Anyway, that's how the youth of 1977 were fed their education - their SPOOOOOKY education!


  1. Ah, good old Usborne..Used to love reading all their books in the school library. Probably influenced my interests in both the paranormal and videogames!

    I love the bat-winged,Indian-headed creature thing on the first page! :D

  2. If not this book, in which book can be found the dreaded Bonnet?

  3. This takes me right back to my childhood! Willing to sell it to me, maybe?

    1. No chance, sorry :)
      Had this for as long as I can remember! There's usually the odd copy knocking about on Amazon...

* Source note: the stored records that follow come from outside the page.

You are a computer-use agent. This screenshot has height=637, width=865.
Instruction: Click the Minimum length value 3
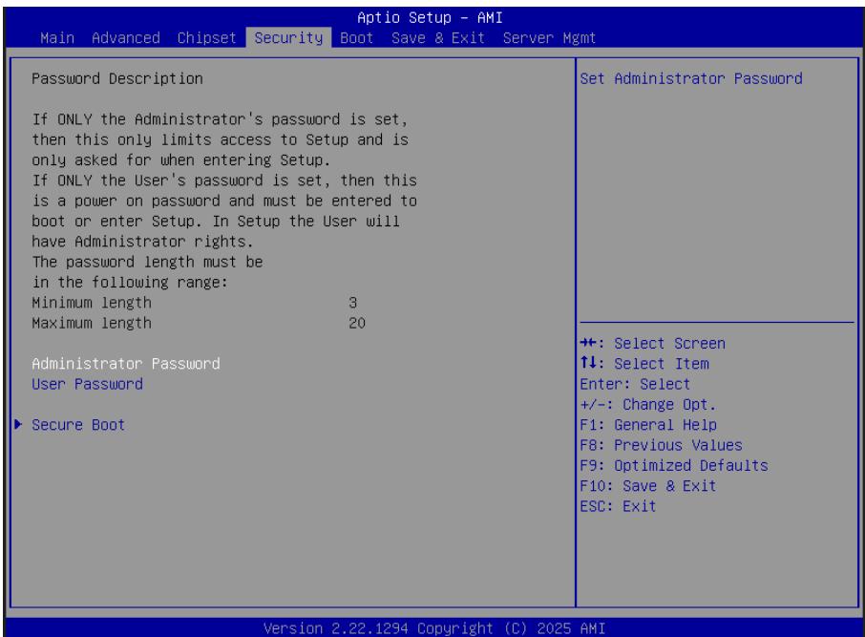click(x=352, y=303)
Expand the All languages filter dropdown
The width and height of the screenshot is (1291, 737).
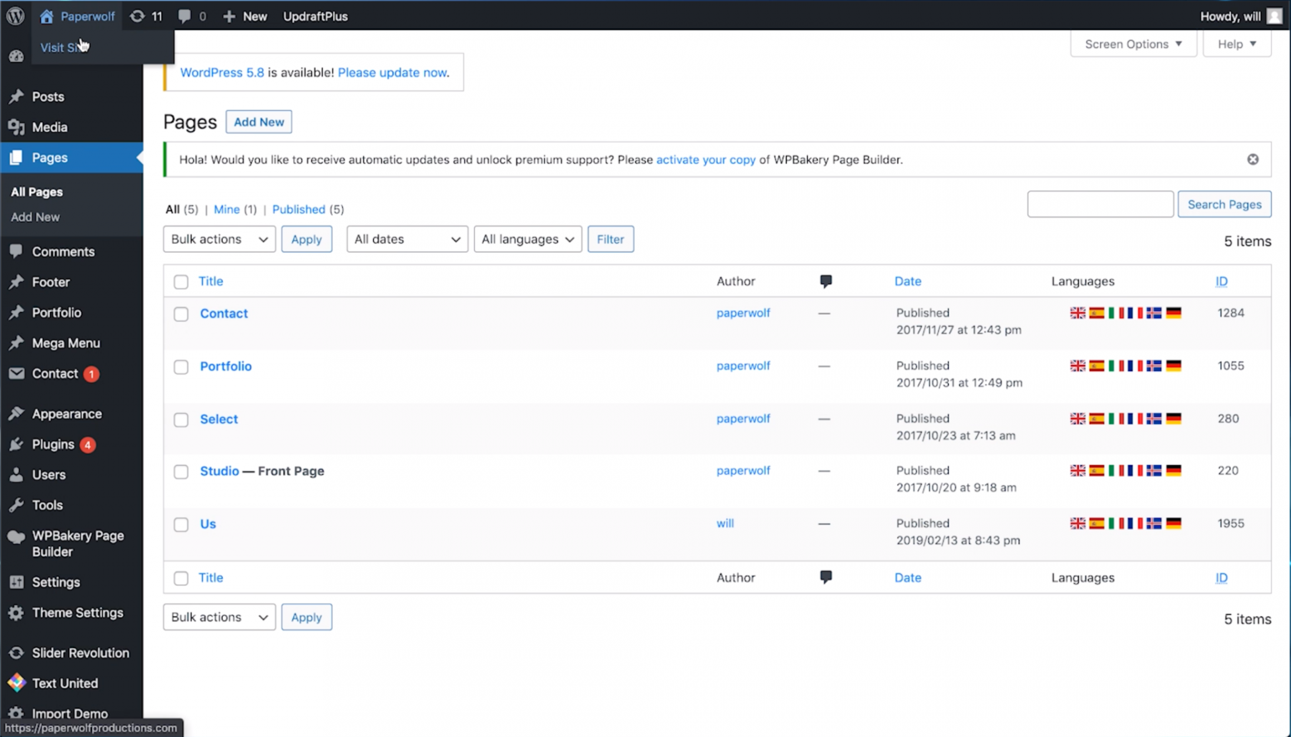pos(526,239)
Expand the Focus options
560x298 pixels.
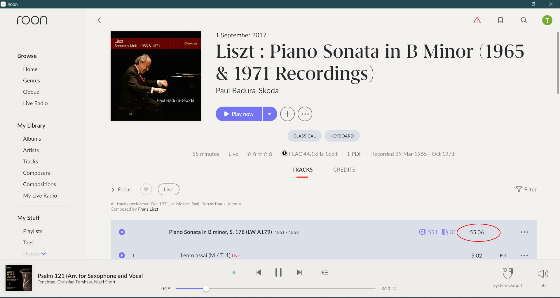121,190
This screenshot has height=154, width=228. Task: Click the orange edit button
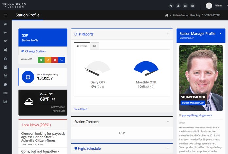48,60
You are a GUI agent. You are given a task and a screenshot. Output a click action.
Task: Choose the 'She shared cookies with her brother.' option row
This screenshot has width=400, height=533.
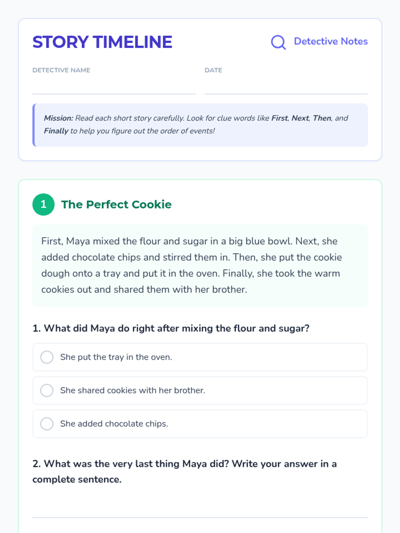[x=200, y=390]
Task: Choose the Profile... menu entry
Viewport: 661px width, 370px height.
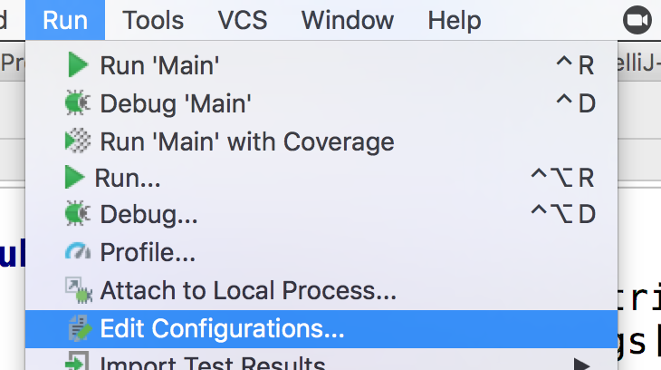Action: pyautogui.click(x=321, y=253)
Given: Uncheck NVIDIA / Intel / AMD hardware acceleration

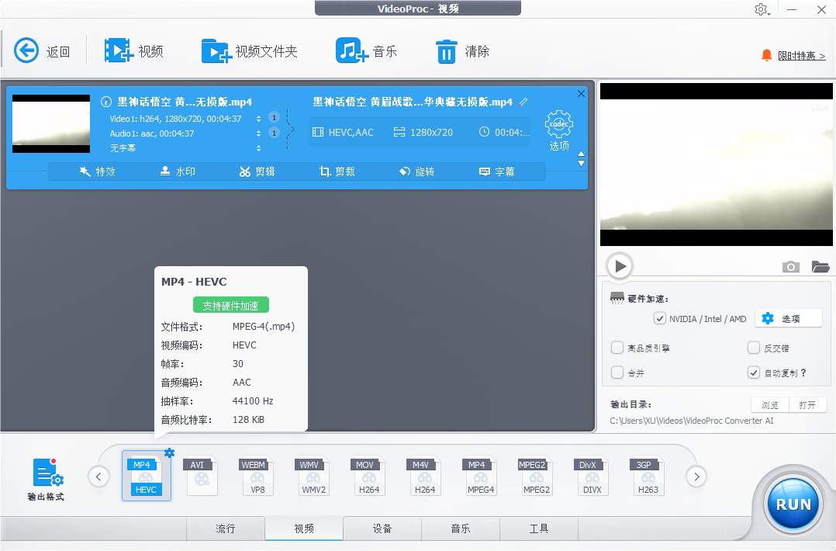Looking at the screenshot, I should pyautogui.click(x=659, y=318).
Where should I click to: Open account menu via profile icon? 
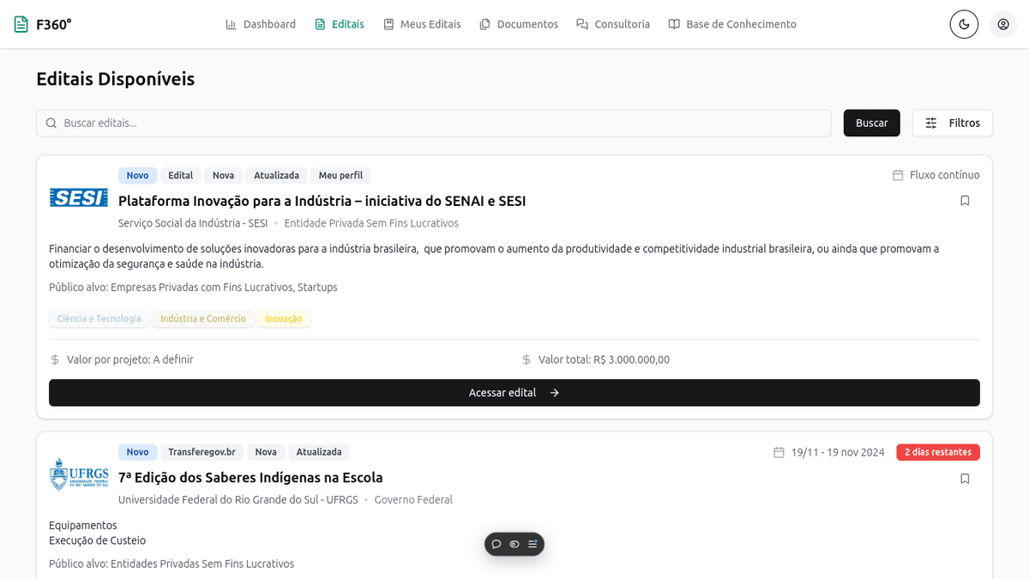click(x=1003, y=24)
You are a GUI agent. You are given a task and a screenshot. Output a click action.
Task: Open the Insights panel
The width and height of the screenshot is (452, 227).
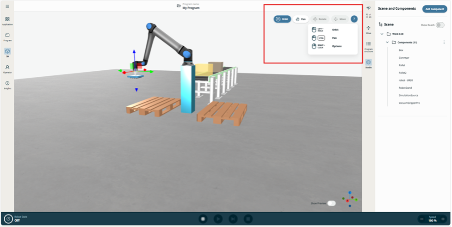7,85
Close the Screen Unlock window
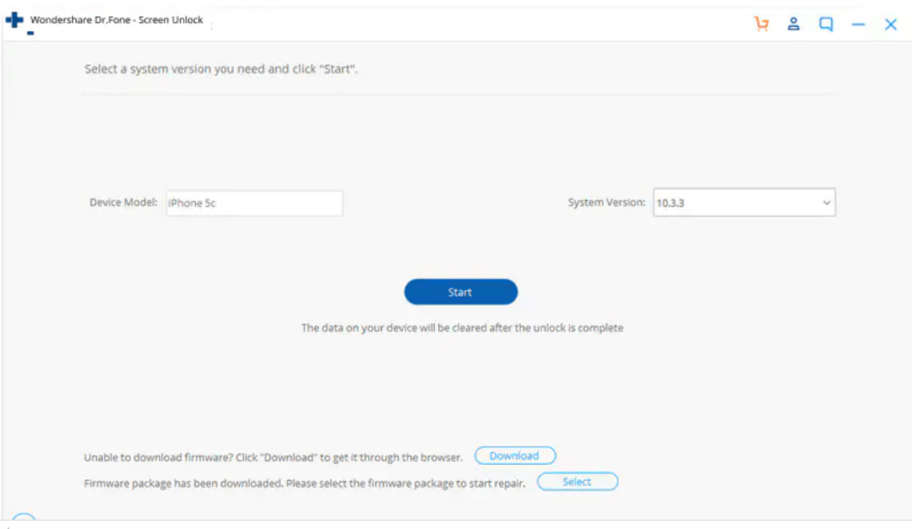Screen dimensions: 912x529 click(x=891, y=25)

  4. Gosh I loved this book as a kid! It's drawing and stories fed our imagination and our make belief games for years. I blogged about it myself. Still want to write horror stories based on the images. Especially the guardian of the graveyard.

    1. That graveyard guardian... I remember reading this book at night sometimes and I wouldn't even be able to LOOK at the page he was on. There's potential for plenty of stories in there, certainly, I'm just heading over to your blog now to have a peek at what you had to say about it :)

    2. Just re-saw your blog. This is the post where I mentioned the Guardian of the Graveyard:

  5. Thank you!!! I've literally been thinking of this book, and many of the images in particular, for like 30 years. I didn't even really know what to search for, but luckily found your page. Very much appreciated! The "lady" in the car still gets me... just out of curiosity, is there anything on the back cover?

    1. You're welcome! A lot of people had the same reaction, happy days...

      The back cover's just a list of all the other titles in the series, if there was anything worth sharing there it'd be here ;)

  6. I've got the "compilation" edition - comprised of the monsters book, the ghost book and the UFO book in one volume. On the content's page of the ghost part was a little "game" - an extra picture of a skull with a cross in the nose and the instructions say to stare at the cross for 1 min 30 secs, and then look at a blank wall and you see a skull "ghost". The UFO content's page "game" had two flying saucers that "disappeared and re-appeared" if you held the book at arms length and moved it in and out towards your nose.... without fishing out the book, as i recall the monster part didn't have a little "game" :)

    1. Sounds good! I've got the Ghost and Monster books but not the UFO one...

      Love those old mind-trick games, they're still doing the rounds on Facebook as we speak (!).

  7. There were translated versions of these books, too. My nine-year-old self had the Norwegian version in 1980, as well as the two other books (about Monsters and UFOs) in the same "paranormal" series.

    The same illustrators also produced a "World of the Future" series, describing the wonders of the 21st century from a late-1970s perspective (occasionally genuinely prescient, though we apparently won't have Moon Olympics in 2020 after all).

    I remember all of these books very fondly.

  8. Thanks for scanning this. I remember this book well from my youth. For some reason the scariest illustration to me wasn't any of the ghosts -- it was Gef's claws coming out of the crack in the ceiling!